Now in its eighth edition, the fest has established itself as an increasingly important platform for launching the careers of Mexico’s young filmmakers.

Unlike the much broader and industry-heavy Guadalajara fest, with its massive film market and broad Latin American purview, Morelia’s founding director Daniel Michel fought to make the fest a window onto Mexico’s newest talents.

This year’s fest welcomes Terry Gilliam as guest of honor. Sofia Coppola’s “Somewhere” will close the fest next Sunday.

As Mexico celebrates the bicentennial of its independence from Spain and the 100th anniversary of the Mexican Revolution, the fest is holding a special event for the local preem of omnibus pic “Revolucion.”

Deeply grounded in the auteur spirit, Michel looks to North America’s fests like Telluride and Sundance for inspiration.

She’s quick to point to a remark made in March by Sundance’s John Cooper on Santa Monica’s KCRW radio station.

Asked about the festivals he’d recently attended, Cooper mentioned only Morelia — “It’s a really warm festival, and I just felt the passion of the audience, and it really felt sort of connected.”

According to Michel, that kind of buzz reflects the event’s personal appeal. With it, the festival has generated a close-knit, auteur-friendly environment that is attracting the attention of today’s new helmers.

The fest began in 2003 at a critical moment in Mexican cinema when titles like “Amores perros” and “Y tu mama tambien” had made their way into the American psyche and former President Vicente Fox’s administration was set to expand financial incentives for Mexican film.

When it was passed nearly five years ago, Efecine, more commonly known as Article 226, spurred a rapid influx of private coin, with 30 companies investing in film under the program the next year, growing to 67 projects by 2008.

That, along with a $45 million annual endowment through the National Film Institute (Imcine), has allowed the fest to grow in size and quality.

This year 19 Mexican fiction features, including seven world premieres, will unspool.

Starting in 2005, the winners of the short fiction and documentary program have gone on to present at Critics Week at Cannes — paving the way for Elisa Miller to take the Palme d’Or for her short “Ver llover” in 2006.

By 2007, the fest was ready for a fiction feature competition, handing the first prize to Nicolas Pereda’s “Donde estan sus historias?”

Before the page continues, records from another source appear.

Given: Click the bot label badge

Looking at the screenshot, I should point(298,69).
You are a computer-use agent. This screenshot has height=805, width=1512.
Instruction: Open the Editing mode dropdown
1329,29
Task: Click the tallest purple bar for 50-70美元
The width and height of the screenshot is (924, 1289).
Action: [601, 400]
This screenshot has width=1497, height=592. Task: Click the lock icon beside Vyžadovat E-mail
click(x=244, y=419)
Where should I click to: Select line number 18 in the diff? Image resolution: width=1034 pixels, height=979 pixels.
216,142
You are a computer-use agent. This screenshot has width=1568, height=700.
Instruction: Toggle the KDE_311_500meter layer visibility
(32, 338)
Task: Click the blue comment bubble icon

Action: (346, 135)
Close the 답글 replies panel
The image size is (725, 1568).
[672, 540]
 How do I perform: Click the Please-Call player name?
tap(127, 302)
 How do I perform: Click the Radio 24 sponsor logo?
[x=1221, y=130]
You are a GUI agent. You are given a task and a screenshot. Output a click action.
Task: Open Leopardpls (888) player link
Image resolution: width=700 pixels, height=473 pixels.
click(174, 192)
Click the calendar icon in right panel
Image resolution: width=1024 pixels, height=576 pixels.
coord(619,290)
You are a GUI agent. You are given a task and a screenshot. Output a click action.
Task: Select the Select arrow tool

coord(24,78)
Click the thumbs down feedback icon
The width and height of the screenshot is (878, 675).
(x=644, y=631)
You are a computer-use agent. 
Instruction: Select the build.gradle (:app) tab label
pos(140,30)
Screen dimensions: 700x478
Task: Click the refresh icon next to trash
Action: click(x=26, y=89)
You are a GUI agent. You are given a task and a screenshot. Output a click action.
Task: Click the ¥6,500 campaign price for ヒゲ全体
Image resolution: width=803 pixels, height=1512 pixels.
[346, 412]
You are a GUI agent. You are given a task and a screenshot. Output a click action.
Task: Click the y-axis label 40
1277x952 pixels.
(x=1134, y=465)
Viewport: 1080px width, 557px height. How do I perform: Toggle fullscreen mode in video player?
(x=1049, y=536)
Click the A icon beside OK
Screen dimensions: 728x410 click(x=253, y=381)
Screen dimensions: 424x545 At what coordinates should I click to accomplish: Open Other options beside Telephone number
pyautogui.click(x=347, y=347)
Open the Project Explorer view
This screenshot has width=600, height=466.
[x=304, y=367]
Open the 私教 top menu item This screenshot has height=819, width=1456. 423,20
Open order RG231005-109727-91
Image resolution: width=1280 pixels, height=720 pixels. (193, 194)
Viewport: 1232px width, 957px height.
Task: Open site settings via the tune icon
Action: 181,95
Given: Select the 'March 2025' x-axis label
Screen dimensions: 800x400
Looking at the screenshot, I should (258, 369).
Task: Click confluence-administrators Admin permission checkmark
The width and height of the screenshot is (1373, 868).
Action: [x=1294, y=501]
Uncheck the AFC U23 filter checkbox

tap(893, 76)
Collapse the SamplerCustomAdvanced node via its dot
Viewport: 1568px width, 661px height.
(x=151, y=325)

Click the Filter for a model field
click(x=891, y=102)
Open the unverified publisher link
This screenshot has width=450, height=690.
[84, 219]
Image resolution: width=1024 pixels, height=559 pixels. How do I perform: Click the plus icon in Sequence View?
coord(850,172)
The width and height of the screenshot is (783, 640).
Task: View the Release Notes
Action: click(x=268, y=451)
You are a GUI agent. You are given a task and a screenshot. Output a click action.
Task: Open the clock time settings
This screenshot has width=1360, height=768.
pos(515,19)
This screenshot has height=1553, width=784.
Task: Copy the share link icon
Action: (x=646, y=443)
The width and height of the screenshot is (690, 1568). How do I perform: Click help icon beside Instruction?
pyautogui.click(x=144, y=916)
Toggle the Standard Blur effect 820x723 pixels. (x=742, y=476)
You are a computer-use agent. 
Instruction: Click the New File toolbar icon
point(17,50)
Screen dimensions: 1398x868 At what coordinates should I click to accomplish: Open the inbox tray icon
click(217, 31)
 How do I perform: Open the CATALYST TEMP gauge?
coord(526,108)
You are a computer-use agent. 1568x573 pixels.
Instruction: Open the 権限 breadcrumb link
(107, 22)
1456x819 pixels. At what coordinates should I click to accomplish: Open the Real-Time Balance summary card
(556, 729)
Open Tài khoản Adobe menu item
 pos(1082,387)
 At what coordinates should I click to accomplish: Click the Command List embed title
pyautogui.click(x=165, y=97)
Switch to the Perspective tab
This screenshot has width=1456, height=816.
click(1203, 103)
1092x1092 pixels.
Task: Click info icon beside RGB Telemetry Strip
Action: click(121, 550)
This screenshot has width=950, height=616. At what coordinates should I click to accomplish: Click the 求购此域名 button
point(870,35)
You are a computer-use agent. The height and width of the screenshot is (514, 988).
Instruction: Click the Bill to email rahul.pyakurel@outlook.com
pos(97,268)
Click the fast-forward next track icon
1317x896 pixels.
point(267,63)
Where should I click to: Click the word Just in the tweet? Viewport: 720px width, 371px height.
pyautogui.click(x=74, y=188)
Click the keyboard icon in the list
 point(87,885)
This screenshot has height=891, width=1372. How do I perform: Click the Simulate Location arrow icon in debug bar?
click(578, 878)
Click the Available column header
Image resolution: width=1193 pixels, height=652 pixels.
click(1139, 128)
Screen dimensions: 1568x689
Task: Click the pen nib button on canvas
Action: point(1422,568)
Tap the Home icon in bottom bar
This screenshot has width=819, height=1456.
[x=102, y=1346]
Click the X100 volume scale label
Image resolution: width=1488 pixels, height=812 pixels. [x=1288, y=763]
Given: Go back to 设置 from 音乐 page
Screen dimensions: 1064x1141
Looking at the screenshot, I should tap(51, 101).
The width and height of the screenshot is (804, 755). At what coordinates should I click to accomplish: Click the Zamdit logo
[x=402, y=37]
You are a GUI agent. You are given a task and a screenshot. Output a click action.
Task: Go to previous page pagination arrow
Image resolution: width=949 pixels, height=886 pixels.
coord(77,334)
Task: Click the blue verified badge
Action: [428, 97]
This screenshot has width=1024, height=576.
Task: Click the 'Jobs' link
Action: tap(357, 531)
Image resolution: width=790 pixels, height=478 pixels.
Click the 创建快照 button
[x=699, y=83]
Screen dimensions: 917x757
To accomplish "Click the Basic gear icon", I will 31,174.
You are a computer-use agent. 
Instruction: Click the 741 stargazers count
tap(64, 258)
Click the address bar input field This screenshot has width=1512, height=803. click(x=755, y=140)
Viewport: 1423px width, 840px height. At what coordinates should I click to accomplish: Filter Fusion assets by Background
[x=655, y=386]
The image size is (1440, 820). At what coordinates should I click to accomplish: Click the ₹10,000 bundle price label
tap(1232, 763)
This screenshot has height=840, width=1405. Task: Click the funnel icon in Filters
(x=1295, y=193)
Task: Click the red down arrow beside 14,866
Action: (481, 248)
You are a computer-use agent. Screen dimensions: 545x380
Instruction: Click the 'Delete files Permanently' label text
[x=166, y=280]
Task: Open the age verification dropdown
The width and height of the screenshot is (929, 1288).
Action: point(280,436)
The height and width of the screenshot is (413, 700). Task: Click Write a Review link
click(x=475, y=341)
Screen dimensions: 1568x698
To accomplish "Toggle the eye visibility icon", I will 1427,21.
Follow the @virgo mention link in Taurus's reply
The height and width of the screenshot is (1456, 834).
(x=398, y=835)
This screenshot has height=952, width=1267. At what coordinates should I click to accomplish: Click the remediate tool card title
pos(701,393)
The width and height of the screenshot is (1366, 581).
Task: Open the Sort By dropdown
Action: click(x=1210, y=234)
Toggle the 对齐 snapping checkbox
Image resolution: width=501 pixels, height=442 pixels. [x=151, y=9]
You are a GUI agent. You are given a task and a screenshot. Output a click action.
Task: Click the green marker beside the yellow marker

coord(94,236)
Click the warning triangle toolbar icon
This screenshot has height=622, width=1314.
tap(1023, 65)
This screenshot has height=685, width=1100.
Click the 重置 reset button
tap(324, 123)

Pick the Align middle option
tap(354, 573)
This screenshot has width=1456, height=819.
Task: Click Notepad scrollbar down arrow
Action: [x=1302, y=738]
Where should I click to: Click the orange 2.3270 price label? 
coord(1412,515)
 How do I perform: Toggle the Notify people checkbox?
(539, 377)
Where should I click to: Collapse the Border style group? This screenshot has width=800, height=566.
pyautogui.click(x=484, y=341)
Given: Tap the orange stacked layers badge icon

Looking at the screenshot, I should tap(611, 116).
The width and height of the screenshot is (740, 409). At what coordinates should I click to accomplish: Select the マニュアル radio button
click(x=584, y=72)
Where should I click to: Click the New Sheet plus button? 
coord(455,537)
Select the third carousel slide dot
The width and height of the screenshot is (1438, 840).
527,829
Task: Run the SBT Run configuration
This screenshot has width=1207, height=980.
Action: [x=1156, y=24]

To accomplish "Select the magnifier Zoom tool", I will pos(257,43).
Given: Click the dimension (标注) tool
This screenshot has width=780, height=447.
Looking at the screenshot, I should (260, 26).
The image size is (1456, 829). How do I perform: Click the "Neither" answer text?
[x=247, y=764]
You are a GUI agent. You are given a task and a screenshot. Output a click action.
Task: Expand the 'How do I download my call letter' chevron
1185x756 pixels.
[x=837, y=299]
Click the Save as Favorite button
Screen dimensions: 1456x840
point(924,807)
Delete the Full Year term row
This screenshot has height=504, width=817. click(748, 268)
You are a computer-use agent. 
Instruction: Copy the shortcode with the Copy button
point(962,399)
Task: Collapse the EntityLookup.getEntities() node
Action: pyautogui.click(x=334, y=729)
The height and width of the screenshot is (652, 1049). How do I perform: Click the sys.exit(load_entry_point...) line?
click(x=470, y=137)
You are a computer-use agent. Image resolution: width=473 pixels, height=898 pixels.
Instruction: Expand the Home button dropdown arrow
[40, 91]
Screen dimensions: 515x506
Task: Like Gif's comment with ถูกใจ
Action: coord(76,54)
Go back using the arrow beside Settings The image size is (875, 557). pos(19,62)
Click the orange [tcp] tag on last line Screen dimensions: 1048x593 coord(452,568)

The young helmer went on to win the prize for Mexican fiction at Guadalajara this year for “Perpetuum mobile” and the Orizzonti Prize in Venice for “Verano de Goliat” (Summer of Goliath), which makes its national preem at Morelia.

In the last year or two, young Mexican directors have parlayed Morelia wins to success abroad, particularly in Europe; it boosted the careers of Miller, Pereda and others including Pedro Gonzalez Rubio, whose “Alamar” won a Tiger in Rotterdam this year.

Over the years, the fest has been able to attract A-list filmmakers including Gus Van Sant, Steven Soderbergh, Quentin Tarantino, Werner Herzog and Todd Haynes.

Morelia also has close ties with Mexico’s Three Amigos — Guillermo del Toro, Inarritu and Alfonso Cuaron — as well as thesps Gael Garcia Bernal and Diego Luna, whose Ambulante Documentary Film Festival offers a special presentation in Morelia every year.

Those ties show this year more than ever. Alfonso’s brother Carlos will bring the world premiere of his short “The Second Bakery Attack”; Inarritu’s “Biutiful” opened the fest; and Luna and Garcia Bernal both shot parts of “Revolucion” along with previous Morelia winners Mariana Chenillo and Amat Escalante.

Also, Olivier Assayas’ terrorist opus “Carlos” will screen as part of an Assayas retrospective, with its Venezuelan star Edgar Ramirez in attendance.